Brasil
Ministro exige solução para vazamento de água em minas da Vale
Alexandre Silveira, ministro de Minas e Energia, enviou um ofício à Agência Nacional de Mineração (ANM) nesta segunda-feira (26), solicitando uma ação rápida e eficaz para resolver o vazamento de água ocorrido na mina Viga, da Vale, localizada em Congonhas, Minas Gerais.
De acordo com a prefeitura de Congonhas, não houve feridos, mas o incidente causou danos ambientais ao atingir o Rio Maranhão.
No documento enviado à ANM, o ministro pediu uma solução definitiva para o problema, mencionando inclusive a possível paralisação das operações se necessário para proteger as comunidades locais e o meio ambiente.
Alexandre Silveira também ordenou a abertura de um processo para investigar responsabilidades e a mobilização das autoridades federais, estaduais e municipais para fiscalização e punição da empresa, se for o caso.
Este é o segundo ofício do ministro à ANM. O primeiro, enviado no domingo (25), refere-se a um vazamento de água com sedimentos na mina Fábrica, da Vale, entre Ouro Preto e Congonhas.
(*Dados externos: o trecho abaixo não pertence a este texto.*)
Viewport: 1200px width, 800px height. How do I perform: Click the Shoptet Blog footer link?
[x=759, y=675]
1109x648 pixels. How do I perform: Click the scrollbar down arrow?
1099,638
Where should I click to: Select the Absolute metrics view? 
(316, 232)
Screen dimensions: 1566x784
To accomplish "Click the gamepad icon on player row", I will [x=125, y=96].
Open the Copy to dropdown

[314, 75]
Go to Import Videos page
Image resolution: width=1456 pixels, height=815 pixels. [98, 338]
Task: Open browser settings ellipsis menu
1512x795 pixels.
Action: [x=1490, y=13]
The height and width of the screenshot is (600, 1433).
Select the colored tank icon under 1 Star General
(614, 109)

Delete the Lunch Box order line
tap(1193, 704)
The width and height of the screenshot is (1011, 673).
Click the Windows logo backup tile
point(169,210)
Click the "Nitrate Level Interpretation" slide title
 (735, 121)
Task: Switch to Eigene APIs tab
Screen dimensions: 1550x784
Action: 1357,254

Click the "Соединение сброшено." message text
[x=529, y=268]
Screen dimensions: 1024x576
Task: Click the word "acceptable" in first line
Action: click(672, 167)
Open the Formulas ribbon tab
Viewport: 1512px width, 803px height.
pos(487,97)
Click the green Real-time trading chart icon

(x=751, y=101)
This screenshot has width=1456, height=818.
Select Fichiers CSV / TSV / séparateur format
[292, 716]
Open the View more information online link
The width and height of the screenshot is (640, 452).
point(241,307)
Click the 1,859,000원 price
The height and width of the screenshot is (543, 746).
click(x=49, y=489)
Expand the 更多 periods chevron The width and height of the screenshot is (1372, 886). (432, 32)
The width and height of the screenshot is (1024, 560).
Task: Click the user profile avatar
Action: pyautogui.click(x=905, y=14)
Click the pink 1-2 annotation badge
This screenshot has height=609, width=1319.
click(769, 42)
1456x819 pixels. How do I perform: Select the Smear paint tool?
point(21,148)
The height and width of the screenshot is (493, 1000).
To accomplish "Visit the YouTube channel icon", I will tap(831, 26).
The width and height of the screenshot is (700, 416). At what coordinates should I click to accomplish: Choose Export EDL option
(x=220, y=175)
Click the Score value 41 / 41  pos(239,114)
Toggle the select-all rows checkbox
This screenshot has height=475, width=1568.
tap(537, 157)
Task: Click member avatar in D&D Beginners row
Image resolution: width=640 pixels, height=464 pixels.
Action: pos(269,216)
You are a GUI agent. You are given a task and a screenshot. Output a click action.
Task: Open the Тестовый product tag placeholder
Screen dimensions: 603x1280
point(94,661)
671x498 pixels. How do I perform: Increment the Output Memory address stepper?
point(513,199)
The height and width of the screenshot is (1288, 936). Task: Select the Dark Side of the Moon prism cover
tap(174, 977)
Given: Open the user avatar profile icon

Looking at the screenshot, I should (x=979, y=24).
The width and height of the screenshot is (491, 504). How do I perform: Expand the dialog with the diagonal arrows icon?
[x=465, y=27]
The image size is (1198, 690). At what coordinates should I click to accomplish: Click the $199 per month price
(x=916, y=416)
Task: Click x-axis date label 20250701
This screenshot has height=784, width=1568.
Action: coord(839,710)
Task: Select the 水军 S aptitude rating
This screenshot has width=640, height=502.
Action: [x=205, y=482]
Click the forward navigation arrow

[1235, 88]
O material ultrapassou o dique Freitas, carregando sedimentos e rejeitos, causando danos ambientais sem feridos. A prefeitura de Congonhas informou que foram vazados 263 mil metros cúbicos de água turva contendo minério e resíduos do processo mineral.
A prefeitura de Ouro Preto afirmou que o vazamento ocorreu em uma área rural, distante do centro histórico e pouco habitada. Apesar de não haver vítimas, o vazamento afetou a CSN, causando inundações em áreas da empresa.
Segundo a CSN, o alagamento afetou a unidade Pires em Ouro Preto, incluindo almoxarifado, acessos internos, oficinas mecânicas e área de embarque.
Ministério Público
O Ministério Público de Minas Gerais (MPMG) está investigando o vazamento na mina Fábrica. Em nota à Agência Brasil, o MP informou que acompanha o caso e já requisitou informações das defesas civis estadual e municipais de Congonhas e Ouro Preto.
Uma equipe do Núcleo de Combate aos Crimes Ambientais (Nucrim) vistoriou o local e está produzindo um relatório preliminar.
A Vale comunicou ao mercado que os vazamentos nas minas de Congonhas e Ouro Preto foram controlados.
A empresa afirmou que não houve feridos e que a população próxima não foi afetada. Destacou que os incidentes não têm relação com as barragens da Vale na região, as quais permanecem estáveis e monitoradas 24 horas por dia.
A Vale ressaltou que não ocorreu transporte de rejeitos, apenas água com sedimentos, e que realiza inspeções e manutenções preventivas regularmente, intensificando os procedimentos durante a temporada de chuvas.
A companhia está apurando as causas dos vazamentos e incorporará os aprendizados nos planos de contingência para futuras chuvas.